The GREGORIAN calendar went into effect in all Catholic countries, Spain, France, etc., but non-Catholic like Great Britain refused. By 1752 the Julian Calendar was 11 days out of sync and Britain and it’s American colonies finally caved in and adopted the Gregorian calendar.

The Maya calendar consists of several cycles or counts of different lengths and thus did not need Leap Years. The 260-day count is known to scholars as the Tzolkin. The Tzolkin was combined with a 365-day vague solar year known as the Haab' to form a synchronized cycle lasting for 52 Haab', called the Calendar Round. Smaller cycles of 13 days, the trecena, and 20 days, the veintena, were important components of both cycles.


----------



## mikewint (Dec 21, 2012)

Ready for another End of the World, Christian this time:
Prophecy of the Popes
The prophecy was attributed to Saint Malachy, the 12th-century bishop of Armagh in Ireland. According to the traditional account, in 1139, Saint Malachy was summoned to Rome by Pope Innocent II. While in Rome, Saint Malachy purportedly experienced a vision of future popes, which he recorded as a sequence of cryptic phrases. Systematically recording the names of 112 Popes into the future. This manuscript was then deposited in the Roman Archive, and thereafter forgotten about until its rediscovery in 1590.

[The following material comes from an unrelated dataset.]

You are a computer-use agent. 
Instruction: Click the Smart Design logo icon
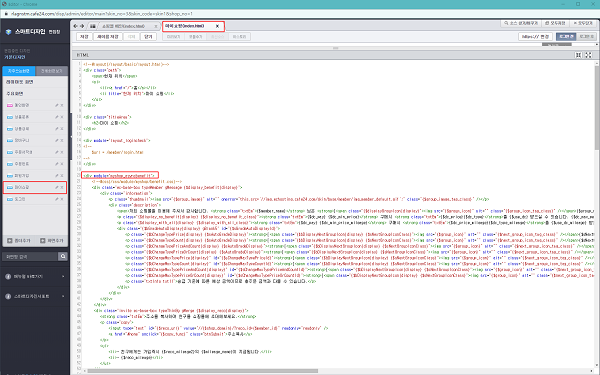click(8, 32)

Saint Malachy implies Cardinal Joseph Ratzinger's chosen name would be Benedictine- Benedict XVI, which is the fulfilment the prophecy of the 111th Pope.

Prophesy dictates that our present Pope, Pope Benedict XVI is our second to last Pope, whose death will signal the 112th, Last, and Final Pope..."Peter The Roman". The possibilty of this happening in a year or so 2012/2013 is very real. The date and chosen name of this 112th pope will signal the apocalypse.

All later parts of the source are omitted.